---- Information supplied
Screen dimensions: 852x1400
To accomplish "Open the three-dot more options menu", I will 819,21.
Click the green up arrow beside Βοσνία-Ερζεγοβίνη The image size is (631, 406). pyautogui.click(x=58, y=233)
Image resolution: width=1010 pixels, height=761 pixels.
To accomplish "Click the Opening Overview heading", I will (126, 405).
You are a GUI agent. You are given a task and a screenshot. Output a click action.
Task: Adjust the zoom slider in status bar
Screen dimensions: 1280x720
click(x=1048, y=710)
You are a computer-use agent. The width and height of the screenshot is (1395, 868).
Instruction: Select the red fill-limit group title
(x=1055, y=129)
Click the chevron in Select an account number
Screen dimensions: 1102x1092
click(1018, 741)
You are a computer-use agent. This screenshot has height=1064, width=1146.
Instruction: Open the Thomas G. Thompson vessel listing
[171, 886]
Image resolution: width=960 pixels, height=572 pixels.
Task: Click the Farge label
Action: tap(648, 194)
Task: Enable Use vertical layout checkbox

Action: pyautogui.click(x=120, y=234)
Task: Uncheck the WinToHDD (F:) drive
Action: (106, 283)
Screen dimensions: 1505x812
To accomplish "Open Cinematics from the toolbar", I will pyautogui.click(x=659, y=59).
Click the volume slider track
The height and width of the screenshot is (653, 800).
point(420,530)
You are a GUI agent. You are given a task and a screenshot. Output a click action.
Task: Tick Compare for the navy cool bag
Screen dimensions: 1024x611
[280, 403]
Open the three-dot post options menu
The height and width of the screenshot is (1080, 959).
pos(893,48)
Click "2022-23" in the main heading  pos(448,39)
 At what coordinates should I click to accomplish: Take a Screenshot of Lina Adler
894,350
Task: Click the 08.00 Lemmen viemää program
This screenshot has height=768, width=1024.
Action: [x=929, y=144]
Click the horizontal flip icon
--------
■ Goal ■
Present the lines above as a numbered list, omitting any blank lines.

■ Correct result ■
1. Screen dimensions: 852x1400
2. To accomplish "Open the three-dot more options menu", I will 819,21.
3. Click the green up arrow beside Βοσνία-Ερζεγοβίνη The image size is (631, 406). pyautogui.click(x=58, y=233)
4. Image resolution: width=1010 pixels, height=761 pixels.
5. To accomplish "Click the Opening Overview heading", I will (126, 405).
6. You are a GUI agent. You are given a task and a screenshot. Output a click action.
7. Task: Adjust the zoom slider in status bar
8. Screen dimensions: 1280x720
9. click(x=1048, y=710)
10. You are a computer-use agent. The width and height of the screenshot is (1395, 868).
11. Instruction: Select the red fill-limit group title
12. (x=1055, y=129)
13. Click the chevron in Select an account number
14. Screen dimensions: 1102x1092
15. click(1018, 741)
16. You are a computer-use agent. This screenshot has height=1064, width=1146.
17. Instruction: Open the Thomas G. Thompson vessel listing
18. [171, 886]
19. Image resolution: width=960 pixels, height=572 pixels.
20. Task: Click the Farge label
21. Action: tap(648, 194)
22. Task: Enable Use vertical layout checkbox
23. Action: pyautogui.click(x=120, y=234)
24. Task: Uncheck the WinToHDD (F:) drive
25. Action: (106, 283)
26. Screen dimensions: 1505x812
27. To accomplish "Open Cinematics from the toolbar", I will pyautogui.click(x=659, y=59).
28. Click the volume slider track
29. The height and width of the screenshot is (653, 800).
30. point(420,530)
31. You are a GUI agent. You are given a task and a screenshot. Output a click action.
32. Task: Tick Compare for the navy cool bag
33. Screen dimensions: 1024x611
34. [280, 403]
35. Open the three-dot post options menu
36. The height and width of the screenshot is (1080, 959).
37. pos(893,48)
38. Click "2022-23" in the main heading  pos(448,39)
39.  At what coordinates should I click to accomplish: Take a Screenshot of Lina Adler
40. 894,350
41. Task: Click the 08.00 Lemmen viemää program
42. This screenshot has height=768, width=1024.
43. Action: [x=929, y=144]
44. Click the horizontal flip icon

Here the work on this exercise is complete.